WRITTEN PROBLEM =>
Return every line of text in each of the records below word for word, omitting the pictures.

####################

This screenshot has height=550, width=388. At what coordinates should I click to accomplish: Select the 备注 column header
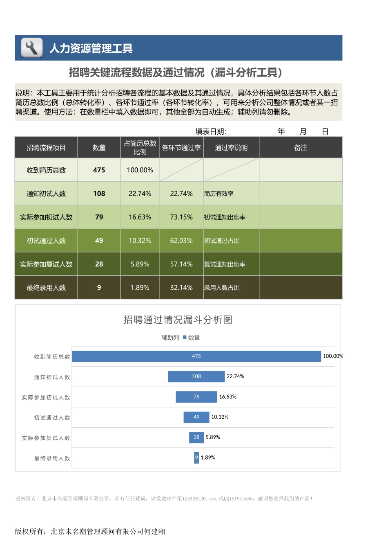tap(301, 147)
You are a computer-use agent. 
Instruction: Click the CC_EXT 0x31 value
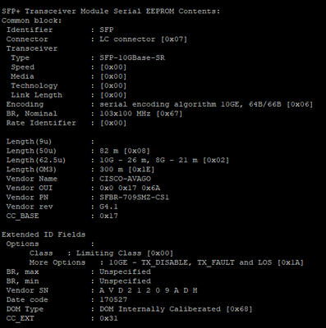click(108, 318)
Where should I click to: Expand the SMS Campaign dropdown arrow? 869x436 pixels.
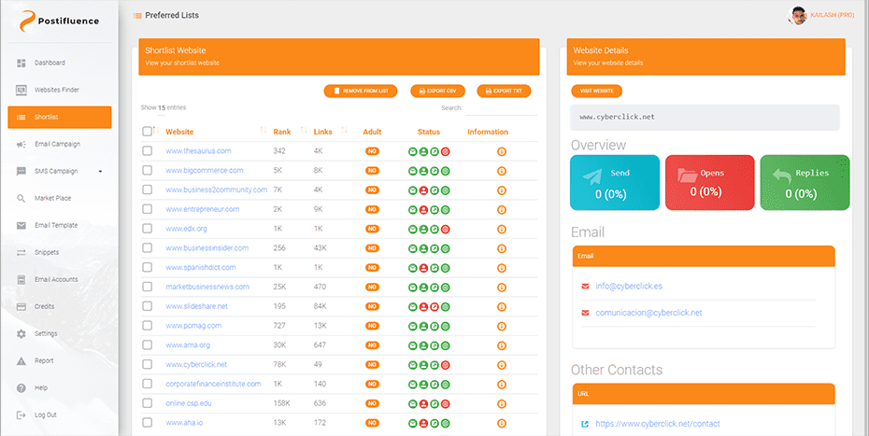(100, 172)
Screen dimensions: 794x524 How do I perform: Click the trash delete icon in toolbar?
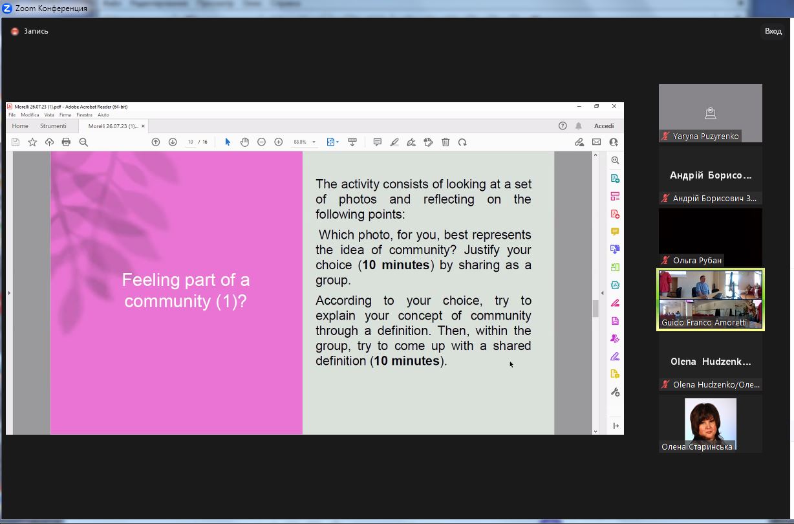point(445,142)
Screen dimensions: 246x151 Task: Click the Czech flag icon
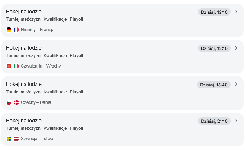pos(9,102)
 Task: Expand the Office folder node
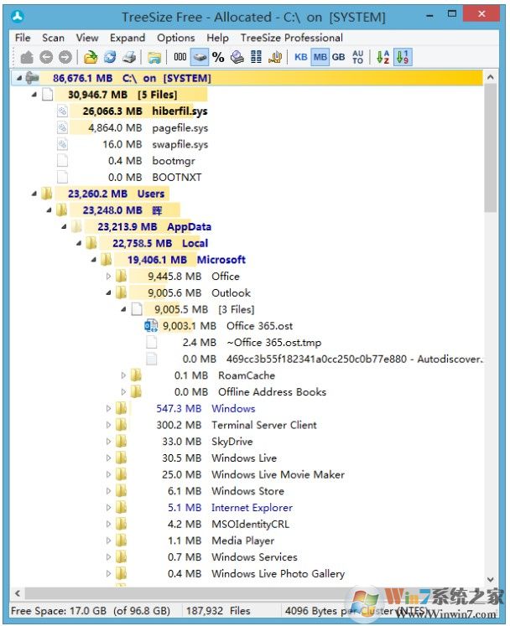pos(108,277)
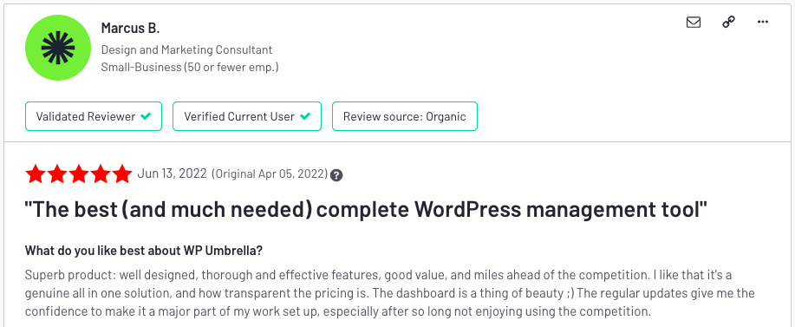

####################

EXERCISE RESPONSE =>
This screenshot has height=550, width=388. At what coordinates should I click to accomplish: Select the 备注 column header
tap(301, 147)
You are a computer-use agent. 
Instruction: Click the CC_EXT 0x31 value
click(108, 318)
Where should I click to: Expand the SMS Campaign dropdown arrow? 869x436 pixels.
(100, 172)
Screen dimensions: 794x524 How do I perform: Click the trash delete icon in toolbar?
point(445,142)
Screen dimensions: 246x151 Task: Click the Czech flag icon
pos(9,102)
 Task: Expand the Office folder node
pos(108,277)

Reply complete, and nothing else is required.